* _Work to be completed_
In the records below, find the line that contains "[Veszprém take narrow" and the line that contains "Denmark (134, 2383)", then retype exactly those two lines and every line between them.

Provided records below:

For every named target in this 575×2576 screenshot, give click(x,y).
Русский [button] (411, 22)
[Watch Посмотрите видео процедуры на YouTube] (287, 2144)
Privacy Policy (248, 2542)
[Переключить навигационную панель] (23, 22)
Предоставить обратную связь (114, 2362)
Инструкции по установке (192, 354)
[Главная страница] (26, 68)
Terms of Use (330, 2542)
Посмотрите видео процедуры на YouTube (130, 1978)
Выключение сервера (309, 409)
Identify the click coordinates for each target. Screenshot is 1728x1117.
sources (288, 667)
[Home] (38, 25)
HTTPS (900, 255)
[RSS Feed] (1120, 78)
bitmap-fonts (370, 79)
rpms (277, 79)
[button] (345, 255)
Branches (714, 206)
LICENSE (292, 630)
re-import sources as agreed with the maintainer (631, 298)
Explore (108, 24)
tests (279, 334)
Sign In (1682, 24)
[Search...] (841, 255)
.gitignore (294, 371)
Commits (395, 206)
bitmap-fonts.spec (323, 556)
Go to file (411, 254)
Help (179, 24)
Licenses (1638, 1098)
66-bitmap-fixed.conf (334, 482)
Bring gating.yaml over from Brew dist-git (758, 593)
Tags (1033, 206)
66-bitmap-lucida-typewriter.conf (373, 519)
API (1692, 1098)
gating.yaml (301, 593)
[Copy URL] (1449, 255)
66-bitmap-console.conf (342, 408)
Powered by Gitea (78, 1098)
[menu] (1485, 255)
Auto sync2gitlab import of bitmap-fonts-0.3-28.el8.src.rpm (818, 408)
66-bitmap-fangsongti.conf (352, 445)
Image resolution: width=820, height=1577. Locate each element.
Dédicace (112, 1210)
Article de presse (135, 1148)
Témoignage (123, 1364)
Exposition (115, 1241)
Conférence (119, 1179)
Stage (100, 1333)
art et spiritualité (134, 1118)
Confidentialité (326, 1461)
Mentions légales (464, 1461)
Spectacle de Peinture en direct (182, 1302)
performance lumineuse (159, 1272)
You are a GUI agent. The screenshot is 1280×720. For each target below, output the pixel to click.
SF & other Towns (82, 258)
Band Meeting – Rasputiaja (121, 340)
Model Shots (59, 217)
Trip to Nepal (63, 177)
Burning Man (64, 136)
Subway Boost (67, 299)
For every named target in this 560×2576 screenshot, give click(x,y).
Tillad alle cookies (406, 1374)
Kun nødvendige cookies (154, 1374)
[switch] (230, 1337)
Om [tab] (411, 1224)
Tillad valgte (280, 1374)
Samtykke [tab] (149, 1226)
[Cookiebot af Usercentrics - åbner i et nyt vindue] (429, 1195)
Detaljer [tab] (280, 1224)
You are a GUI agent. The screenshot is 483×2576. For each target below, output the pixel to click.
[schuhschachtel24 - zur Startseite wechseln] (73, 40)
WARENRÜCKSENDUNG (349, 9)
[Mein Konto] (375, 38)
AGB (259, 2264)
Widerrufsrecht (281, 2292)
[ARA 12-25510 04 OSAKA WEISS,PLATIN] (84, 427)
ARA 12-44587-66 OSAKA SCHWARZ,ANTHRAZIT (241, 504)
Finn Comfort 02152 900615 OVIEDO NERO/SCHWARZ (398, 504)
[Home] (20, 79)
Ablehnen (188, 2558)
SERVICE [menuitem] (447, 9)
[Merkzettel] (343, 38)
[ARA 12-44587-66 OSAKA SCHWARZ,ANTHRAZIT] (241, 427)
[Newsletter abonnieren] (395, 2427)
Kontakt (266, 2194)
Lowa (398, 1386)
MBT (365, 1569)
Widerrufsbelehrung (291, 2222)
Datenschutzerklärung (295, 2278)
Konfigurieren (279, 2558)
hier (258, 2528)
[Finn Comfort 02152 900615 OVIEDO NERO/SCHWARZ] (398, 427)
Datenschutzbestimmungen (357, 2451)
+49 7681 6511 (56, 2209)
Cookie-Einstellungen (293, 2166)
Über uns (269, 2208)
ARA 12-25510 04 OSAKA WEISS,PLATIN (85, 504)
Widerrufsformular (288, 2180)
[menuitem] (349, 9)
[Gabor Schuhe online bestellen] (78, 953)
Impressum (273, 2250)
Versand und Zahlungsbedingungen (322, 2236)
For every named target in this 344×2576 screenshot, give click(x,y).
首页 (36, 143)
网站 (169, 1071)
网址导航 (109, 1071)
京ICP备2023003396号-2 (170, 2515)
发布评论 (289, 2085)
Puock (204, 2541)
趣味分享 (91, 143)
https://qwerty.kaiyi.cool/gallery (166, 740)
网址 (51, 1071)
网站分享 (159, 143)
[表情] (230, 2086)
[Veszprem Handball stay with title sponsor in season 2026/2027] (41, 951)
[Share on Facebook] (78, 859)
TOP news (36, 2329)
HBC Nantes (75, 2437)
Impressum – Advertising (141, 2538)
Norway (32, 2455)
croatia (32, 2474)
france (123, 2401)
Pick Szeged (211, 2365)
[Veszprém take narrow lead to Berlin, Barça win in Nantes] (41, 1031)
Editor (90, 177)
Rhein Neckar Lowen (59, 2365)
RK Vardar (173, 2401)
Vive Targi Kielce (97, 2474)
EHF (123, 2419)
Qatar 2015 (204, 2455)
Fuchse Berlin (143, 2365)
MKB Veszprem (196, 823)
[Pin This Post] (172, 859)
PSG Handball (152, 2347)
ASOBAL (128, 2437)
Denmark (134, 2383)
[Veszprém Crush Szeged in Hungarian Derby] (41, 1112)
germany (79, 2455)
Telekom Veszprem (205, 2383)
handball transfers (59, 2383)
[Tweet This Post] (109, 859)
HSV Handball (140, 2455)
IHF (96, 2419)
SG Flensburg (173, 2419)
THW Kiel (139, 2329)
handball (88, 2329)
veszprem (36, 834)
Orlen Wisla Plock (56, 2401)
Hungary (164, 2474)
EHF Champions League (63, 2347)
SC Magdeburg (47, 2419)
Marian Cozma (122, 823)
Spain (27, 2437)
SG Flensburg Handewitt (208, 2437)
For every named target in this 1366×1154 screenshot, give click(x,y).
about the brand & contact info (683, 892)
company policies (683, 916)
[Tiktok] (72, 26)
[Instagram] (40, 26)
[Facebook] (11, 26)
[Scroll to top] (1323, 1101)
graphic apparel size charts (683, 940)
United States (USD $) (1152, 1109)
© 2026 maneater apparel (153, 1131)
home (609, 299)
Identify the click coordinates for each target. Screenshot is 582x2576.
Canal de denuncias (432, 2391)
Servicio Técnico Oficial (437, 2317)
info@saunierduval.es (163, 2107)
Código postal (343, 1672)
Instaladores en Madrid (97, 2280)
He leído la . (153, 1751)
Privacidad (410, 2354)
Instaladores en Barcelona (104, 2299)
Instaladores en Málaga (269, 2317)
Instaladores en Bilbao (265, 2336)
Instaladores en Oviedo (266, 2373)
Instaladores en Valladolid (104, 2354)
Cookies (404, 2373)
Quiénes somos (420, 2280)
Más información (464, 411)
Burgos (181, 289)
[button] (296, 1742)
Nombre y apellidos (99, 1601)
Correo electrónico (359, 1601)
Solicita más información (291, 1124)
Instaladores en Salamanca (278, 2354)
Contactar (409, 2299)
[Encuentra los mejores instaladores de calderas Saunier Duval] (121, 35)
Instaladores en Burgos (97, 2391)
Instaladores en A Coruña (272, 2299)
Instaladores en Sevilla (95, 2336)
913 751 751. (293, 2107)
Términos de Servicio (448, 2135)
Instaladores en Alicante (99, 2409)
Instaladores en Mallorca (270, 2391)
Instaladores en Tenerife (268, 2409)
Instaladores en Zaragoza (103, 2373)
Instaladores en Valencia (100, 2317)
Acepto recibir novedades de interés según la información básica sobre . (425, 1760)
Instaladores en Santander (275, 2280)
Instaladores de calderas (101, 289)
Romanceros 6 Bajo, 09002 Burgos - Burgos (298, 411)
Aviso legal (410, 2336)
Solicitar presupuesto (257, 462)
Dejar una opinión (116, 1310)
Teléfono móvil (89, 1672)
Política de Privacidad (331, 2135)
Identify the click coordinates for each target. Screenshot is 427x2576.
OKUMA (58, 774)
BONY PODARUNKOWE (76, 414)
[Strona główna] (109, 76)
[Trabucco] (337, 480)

End of Provided records.

* _Final answer_
[Veszprém take narrow lead to Berlin, Barça win in Nantes] (41, 1031)
Editor (90, 177)
Rhein Neckar Lowen (59, 2365)
RK Vardar (173, 2401)
Vive Targi Kielce (97, 2474)
EHF (123, 2419)
Qatar 2015 (204, 2455)
Fuchse Berlin (143, 2365)
MKB Veszprem (196, 823)
[Pin This Post] (172, 859)
PSG Handball (152, 2347)
ASOBAL (128, 2437)
Denmark (134, 2383)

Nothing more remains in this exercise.